Angel ,'Just Rewards (2)'


Natter 55: It's the 55th Natter  

Off-topic discussion. Wanna talk about corsets, duct tape, or physics? This is the place. Detailed discussion of any current-season TV must be whitefonted.


lori - Nov 16, 2007 10:45:45 am PST #2698 of 10001

It's not square litter, it's a boombox!


Jesse - Nov 16, 2007 10:46:33 am PST #2699 of 10001
Sometimes I trip on how happy we could be.

lori, the middle picture. The person is dropping three squares.


Tom Scola - Nov 16, 2007 10:46:37 am PST #2700 of 10001
Remember that the frontier of the Rebellion is everywhere. And even the smallest act of insurrection pushes our lines forward.

Maybe the MTA really wanted to say, "Subways aren't for pooping!", but the sign designer misunderstood them.


Matt the Bruins fan - Nov 16, 2007 10:47:57 am PST #2701 of 10001
"I remember when they eventually introduced that drug kingpin who murdered people and smuggled drugs inside snakes and I was like 'Finally. A normal person.'” —RahvinDragand

If that's the case, please let me never find myself in the sign designer's house.


lori - Nov 16, 2007 10:48:15 am PST #2702 of 10001

Oh, that. But that's not craps! You don't shoot craps with three dice! Just two.

Hmm.. speaking of nerds.


Gudanov - Nov 16, 2007 10:48:32 am PST #2703 of 10001
Coding and Sleeping

I'm thinking that any subject where one can have a lively argument over minutia that is completely nonsensical and pointless to a "normal" person can qualify for an area of geekdom.
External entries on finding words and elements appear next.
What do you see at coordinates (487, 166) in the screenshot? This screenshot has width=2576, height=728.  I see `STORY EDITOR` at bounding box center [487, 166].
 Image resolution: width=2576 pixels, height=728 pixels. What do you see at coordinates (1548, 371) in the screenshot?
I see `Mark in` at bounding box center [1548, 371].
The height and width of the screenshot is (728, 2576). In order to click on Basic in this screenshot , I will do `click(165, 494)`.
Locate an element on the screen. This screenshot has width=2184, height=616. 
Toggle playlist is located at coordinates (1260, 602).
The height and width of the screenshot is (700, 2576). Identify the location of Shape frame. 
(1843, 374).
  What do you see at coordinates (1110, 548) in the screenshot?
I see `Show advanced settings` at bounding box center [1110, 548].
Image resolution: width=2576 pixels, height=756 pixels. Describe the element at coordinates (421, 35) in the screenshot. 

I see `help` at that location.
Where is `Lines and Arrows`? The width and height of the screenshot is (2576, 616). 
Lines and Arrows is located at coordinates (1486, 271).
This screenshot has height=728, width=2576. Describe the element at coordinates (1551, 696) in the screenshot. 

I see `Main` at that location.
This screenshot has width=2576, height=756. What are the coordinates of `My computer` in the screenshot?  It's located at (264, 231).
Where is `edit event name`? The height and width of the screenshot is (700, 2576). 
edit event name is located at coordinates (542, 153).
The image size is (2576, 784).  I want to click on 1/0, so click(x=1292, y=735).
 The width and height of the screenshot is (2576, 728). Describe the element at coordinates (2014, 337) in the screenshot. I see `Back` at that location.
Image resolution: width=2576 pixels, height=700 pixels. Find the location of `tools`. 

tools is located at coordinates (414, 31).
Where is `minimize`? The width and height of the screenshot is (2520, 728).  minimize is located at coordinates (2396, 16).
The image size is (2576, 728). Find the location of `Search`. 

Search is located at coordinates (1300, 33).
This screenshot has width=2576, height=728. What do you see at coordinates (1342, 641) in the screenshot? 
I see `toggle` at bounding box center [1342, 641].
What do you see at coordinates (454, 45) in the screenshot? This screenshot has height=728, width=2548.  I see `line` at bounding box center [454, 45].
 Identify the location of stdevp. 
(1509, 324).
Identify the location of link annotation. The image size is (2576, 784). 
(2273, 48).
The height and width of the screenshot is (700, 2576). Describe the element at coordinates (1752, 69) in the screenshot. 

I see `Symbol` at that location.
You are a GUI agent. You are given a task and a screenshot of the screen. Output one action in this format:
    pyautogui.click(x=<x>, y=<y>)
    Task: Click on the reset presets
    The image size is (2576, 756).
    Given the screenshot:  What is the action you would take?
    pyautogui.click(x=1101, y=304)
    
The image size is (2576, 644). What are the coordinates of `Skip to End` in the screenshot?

However, the subject must be outside of mainstream popular culture. For example, talking about what happened in blockbuster movie is not an act of geekery because that movie is in the mainstream of popular culture. However, discussing the director's choices in a two decade old film is an act of geekery because of both the minutia factor and the fading of said film from mainstream popular culture.


Gudanov - Nov 16, 2007 10:50:46 am PST #2704 of 10001
Coding and Sleeping

And then there are Furries.

There are some things that every geeks fear to speak of.


tommyrot - Nov 16, 2007 10:51:01 am PST #2705 of 10001
Sir, it's not an offence to let your cat eat your bacon. Okay? And we don't arrest cats, I'm very sorry.

For example, talking about what happened in blockbuster movie is not an act of geekery because that movie is in the mainstream of popular culture.

Yeah. Or arguing sports statistics.

So if baseball was far less popular, would baseball fans be baseball geeks?


Susan W. - Nov 16, 2007 10:54:21 am PST #2706 of 10001
Good Trouble and Righteous Fights

I've always considered the stathead branch of baseball fans to be geeks. By which standard I'm not a baseball geek myself, even though I'm married to one and read the two main M's stathead blogs regularly, because I just nod and smile and take their word for it when they throw out a bunch of numbers to prove some player's awesomeness or lack thereof. (Not that I don't understand or agree--I mean, I can see myself that Raul Ibanez has lost his effectiveness as an outfielder because I watch the games. But the raw numbers don't tell me anything much.)


askye - Nov 16, 2007 10:54:31 am PST #2707 of 10001
Thrive to spite them

I think there are baseball geeks even though it's mainstream. Not that I'm a fan of baseball, but I think in any sport if you have someone who knows all the stastics and gets into detailed discussions of the history of the sport that counts as sports geekry. Or someone who is into obscure statistics.

Gudanov would you exclude movies like PotC from being considered blockbuster, even though the triolgy was mainstream people got fairly geeky over it, but it is a fantasy movie. I'd throw James Bond into the realm of blockbusters that people get geeky over. Anytime there are threats to boycott a movie because of casting changes that's an automatic buy into geekdom.